• Problems:
(a) Answer these from the thread below on scent-article training, one line each, marked the same way:
(i) About how long is the wire loop left after cutting the corners off a clothes hanger?
(ii) In which class and at which show was the dog entered for Feb. 22?
(iii) What did Bender's old dog do every time at the pile?
(b) In the thread below on scent-article training, why does Bender suggest putting the mat in one room and sending the dog from another? Answer in one to three sentences.
(c) Write the next part of the scent-article training thread below, starting right after its last sentence.

• Document text:
::::
Thanks, that's a great idea....now if the foot of snow melts any time soon, I'll try it! Seriously, I love the idea. 
I'm seeing in what you and Bender both wrote that I never should have tried to take ALL the articles off the mat at once, it overwhelmed him. We're going to have to back up for a while. Of course, this happened because I happily entered him in Graduate Open on Feb. 22 at the big International Kennel Club Show here in Chicago, LOL!
BTW, is Fisher one of Yogi's puppies? Yogi is my all time favorite golden EVER.




K9-Design said:


> Hello! A groovy trick I learned was to take some wire clothes hangers, cut the "corners" off of them (leaving a wire "loop" about 4" long) and use the wire to loop over the article bars and push the wire into the ground. This will effectively "tie down" your articles but there is no mat there, so a different picture to the dog than the mat but the same result. Wear gloves while hooking the articles to the ground so they don't have your hand scent on them.
> Also, there's no need to take ALL of the unscented articles off the mat or unhooked at once. Start with one or two.
> Some people tie the unscented articles together so if the dog picks one up they all come up, which I guess startles the dog and tells him "NO" -- well I tried that once with Fisher and he was weirded out by it! So I don't do that.
> Keep it a fun game! Best of luck!
> ...


----------



## Bender (Dec 30, 2008)

They can have relapses, but they don't actually 'forget' what they're doing. If you go back to where he's doing things right and work back up to more of a challenge he should get back into the game.

What you might want to do too is put the mat in one room, and send him from another, so you aren't sending signals to him as to right or wrong - let him work it out alone. My old dog learned scent hurdle first where I'd call him back when he had the right one, he started to rely on me telling him what was the right one. We never got to do utility because he would stand over the pile and look at me every time. As soon as there was an option and he could be 'wrong' he would do that. With Storee she's learning scenting for scent hurdle first, however we're starting scenting in the spring and I'll be doing it with her out of sight.
::::
• Data lines:
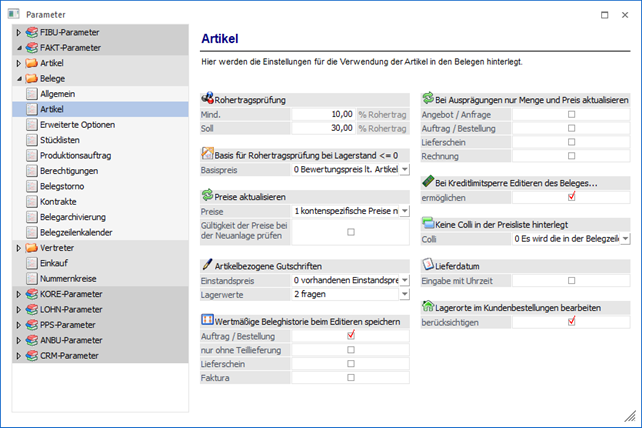Click the Preise aktualisieren green arrows icon
642x428 pixels.
click(x=208, y=196)
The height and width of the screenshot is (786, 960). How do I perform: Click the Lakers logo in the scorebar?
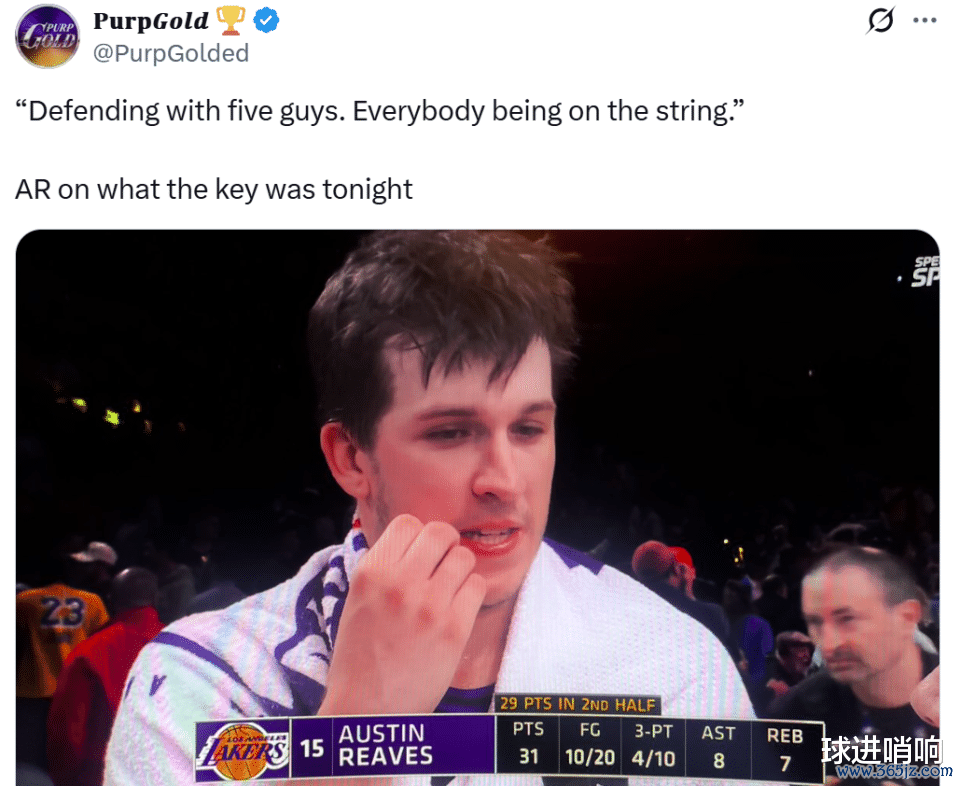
::::
• Answers by task:
(a)
(i) About 4 inches.
(ii) Graduate Open at the International Kennel Club Show in Chicago.
(iii) He stood over the pile and looked at his owner.

(b) That way the handler isn't sending the dog signals about right or wrong, so the dog has to work it out alone. Bender's old dog was called back when he had the right article and came to rely on being told. He would stand over the pile looking at Bender, so they never got to utility.

(c)
Lana


----------



## MurphyTeller (Sep 28, 2008)

hotel4dogs said:


> So....
> I took him off the mat.
> WHAM. No clue what to do.
> I mean seriously, it was like he'd never seen articles before.
> ...


This was one of the reasons I shaped the whole exercise - We've worked without a mat since the beginning - so we never had to reproof the exercise on various surfaces...I don't have any good advice other than going back to one article, two articles, etc -which is where I started the exercise...My experience with mats is that dogs start to look at the tie downs (or lack of ties) and work visually instead of by scent. I also didn't want my dog corrected on the pile - even if it was the mat correcting him...
Erica


----------



## K9-Design (Jan 18, 2009)

Hi! Well best of luck. Please remember just keep it happy, if the dog gets a wrong one just tell him to try again, no corrections or stern voice. You don't know what he's smelling and to make him feel like a failure for getting the wrong one will lead to a dog who never wants to guess.
I've not done graduate open so I'm not sure what's involved, but definitely take use of the Wild Card Utility classes to see where you're at.
Yes, Fisher is a Yogi son. What a dog! (both of them 
--Anney
& Fishie too


----------



## hotel4dogs (Sep 29, 2008)

Yes, my guy has a tendency to stand and look at me when he's uncertain, that's why I went with the tie down method. I don't say anything at all until he gets back to me with the article, then we have a cookie party. I've been really pleased with how he continues to work until he gets the correct one, it's a big deal for him to do that. Not for some dogs, but for him, yes.
I've backed all the way up to where he was succeeding 100%, but now I need to figure out how to get him OFF the mat....





Bender said:


> They can have relapses, but they don't actually 'forget' what they're doing. If you go back to where he's doing things right and work back up to more of a challenge he should get back into the game.
> 
> What you might want to do too is put the mat in one room, and send him from another, so you aren't sending signals to him as to right or wrong - let him work it out alone. My old dog learned scent hurdle first where I'd call him back when he had the right one, he started to rely on me telling him what was the right one. We never got to do utility because he would stand over the pile and look at me every time. As soon as there was an option and he could be 'wrong' he would do that. With Storee she's learning scenting for scent hurdle first, however we're starting scenting in the spring and I'll be doing it with her out of sight.
> 
> Lana


----------



## hotel4dogs (Sep 29, 2008)

I would LOVE to have a Yogi offspring, wow. I see Fisher has a whole pile of accomplishments of his own!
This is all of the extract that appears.